Sounds like OP no longer has a child free day off a week because she’s having to work that day. So the only free day she now has is the day she has DC with her.

so, the OP explained herself badly in original post - it’s not that childcare fell through. It’s that work has ramped up and she no longer has a day off child free.

@Aydahayda

The way I see it, is that she's choosing to work the day she has childcare instead of meeting her friend. That's the issue. If she's working both those days now she's not free for lunch (with or without the baby) if she's only working one of those days she could choose the other day and her parents could look after the baby while she's working if she's WFH or working closer to home.

im still confused why they can't find a solution between them. Op doesn't seem very flexible and friend seems to be being unfair.

Bonbon21 · 09/12/2023 15:12

OMG!!
You are supposedly friends.
Life gets in the way sometimes and arrangements do have to be changed.
It is a lunch date!
There are 364 other days in the year.. less holidays and high days..
It is not the end of the world if you have to change plans due to work committments or any other reason.
What is wrong with people?
So bloody precious!!

FirstTimeTTC989 · 09/12/2023 15:15

Your friend is a dick. She would rather not see you than see you with your child.

Most of my friends with young children wouldn't even consider getting childcare for a lunch, they just take them along!

Arggghhhhhhhh · 09/12/2023 15:15

What is wrong with the people on this thread. OP explained clearly in the OP.

I think OP is reasonable to cancel and friend is reasonable to be disappointed- ultimately though OP's role sounds involved and work comes first.

theduchessofspork · 09/12/2023 15:23

Get her to come to near you and your parents to look after the baby.

JessicaBrassica · 09/12/2023 16:38

Aydahayda, that's why I suggested having the grandparent at home whilst OP was working - so ban wasn't unsupported but mum could still work!

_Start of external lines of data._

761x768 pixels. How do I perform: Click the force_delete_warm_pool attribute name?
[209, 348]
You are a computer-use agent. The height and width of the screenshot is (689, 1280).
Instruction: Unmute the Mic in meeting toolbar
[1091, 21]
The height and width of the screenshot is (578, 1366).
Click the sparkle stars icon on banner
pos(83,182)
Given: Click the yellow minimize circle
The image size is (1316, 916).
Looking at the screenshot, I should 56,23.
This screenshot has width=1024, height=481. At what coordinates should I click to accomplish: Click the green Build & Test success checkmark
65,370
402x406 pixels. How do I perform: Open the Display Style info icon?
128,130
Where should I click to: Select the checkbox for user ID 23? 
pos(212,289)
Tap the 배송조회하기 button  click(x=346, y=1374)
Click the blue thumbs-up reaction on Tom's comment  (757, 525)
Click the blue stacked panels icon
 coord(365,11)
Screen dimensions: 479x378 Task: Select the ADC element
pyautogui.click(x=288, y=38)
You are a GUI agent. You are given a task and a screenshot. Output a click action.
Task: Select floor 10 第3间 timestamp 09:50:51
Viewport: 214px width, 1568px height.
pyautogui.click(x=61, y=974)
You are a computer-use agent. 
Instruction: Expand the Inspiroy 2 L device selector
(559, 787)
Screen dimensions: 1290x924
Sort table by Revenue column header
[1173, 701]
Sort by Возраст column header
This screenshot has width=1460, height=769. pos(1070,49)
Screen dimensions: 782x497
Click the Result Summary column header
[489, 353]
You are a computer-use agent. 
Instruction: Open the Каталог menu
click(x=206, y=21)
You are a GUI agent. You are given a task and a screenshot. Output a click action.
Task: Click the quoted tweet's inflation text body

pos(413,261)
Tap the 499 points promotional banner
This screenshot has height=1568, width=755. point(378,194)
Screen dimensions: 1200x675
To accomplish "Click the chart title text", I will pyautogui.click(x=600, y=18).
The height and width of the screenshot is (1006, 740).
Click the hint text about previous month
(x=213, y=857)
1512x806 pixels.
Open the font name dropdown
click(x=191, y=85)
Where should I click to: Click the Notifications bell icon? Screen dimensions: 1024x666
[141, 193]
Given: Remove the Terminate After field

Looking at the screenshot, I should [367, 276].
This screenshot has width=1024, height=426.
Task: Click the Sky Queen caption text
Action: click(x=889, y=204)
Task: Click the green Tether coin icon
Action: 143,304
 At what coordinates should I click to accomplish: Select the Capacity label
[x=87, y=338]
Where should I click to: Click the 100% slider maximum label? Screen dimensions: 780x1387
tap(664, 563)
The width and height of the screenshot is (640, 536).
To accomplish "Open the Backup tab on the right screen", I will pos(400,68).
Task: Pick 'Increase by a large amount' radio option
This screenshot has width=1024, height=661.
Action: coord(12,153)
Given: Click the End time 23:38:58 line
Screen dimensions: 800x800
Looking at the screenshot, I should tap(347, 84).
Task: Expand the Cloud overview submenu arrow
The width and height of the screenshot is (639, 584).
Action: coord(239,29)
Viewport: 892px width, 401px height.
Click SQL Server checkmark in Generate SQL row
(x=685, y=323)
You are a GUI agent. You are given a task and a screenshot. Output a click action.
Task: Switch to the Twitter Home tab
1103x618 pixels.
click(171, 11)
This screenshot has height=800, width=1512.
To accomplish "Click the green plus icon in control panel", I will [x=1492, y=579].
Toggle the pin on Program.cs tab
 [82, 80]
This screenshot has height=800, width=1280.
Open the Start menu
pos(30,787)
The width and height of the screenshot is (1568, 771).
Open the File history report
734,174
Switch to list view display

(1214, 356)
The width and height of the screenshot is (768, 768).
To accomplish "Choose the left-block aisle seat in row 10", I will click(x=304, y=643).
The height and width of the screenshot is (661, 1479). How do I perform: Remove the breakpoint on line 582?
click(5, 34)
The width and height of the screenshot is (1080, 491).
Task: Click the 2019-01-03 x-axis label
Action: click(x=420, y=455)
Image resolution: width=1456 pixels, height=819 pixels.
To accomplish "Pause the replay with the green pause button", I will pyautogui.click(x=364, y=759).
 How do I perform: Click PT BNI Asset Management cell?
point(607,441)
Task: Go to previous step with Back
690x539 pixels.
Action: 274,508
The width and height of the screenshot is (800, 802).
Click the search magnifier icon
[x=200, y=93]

cauliflowerwaterfall · 09/12/2023 16:51

YANBU as dc is 11 months not 11 years… completely reasonable to be picky about childcare options for a kid that small.

organicbox · 09/12/2023 21:02

You're a single working mum. Do whatever you need to to make that work.
You told her in advance, if she isn't happy about it she can move to Jan or never see you again.

I think that when you are in a phase of life where things are this tight, you need friends who can cope with not always coming first. If she can't. it may be that you're just not compatible right now

Erdinger · 09/12/2023 21:47

OP speaks in riddles and doesn’t clarify original plans . Instead is trying to blame her friend who also sounds inflexible but maybe she’s over dealing with OP. Bored with this nonsense.

Jewelanemone · 09/12/2023 22:09

Christ, it's lunch. Does it really matter? Arrange a date in the new year.

HeckyPeck · 09/12/2023 22:10

Arggghhhhhhhh · 09/12/2023 15:15

What is wrong with the people on this thread. OP explained clearly in the OP.

I think OP is reasonable to cancel and friend is reasonable to be disappointed- ultimately though OP's role sounds involved and work comes first.

I agree. I think people are pretending to not understand just to be dicks.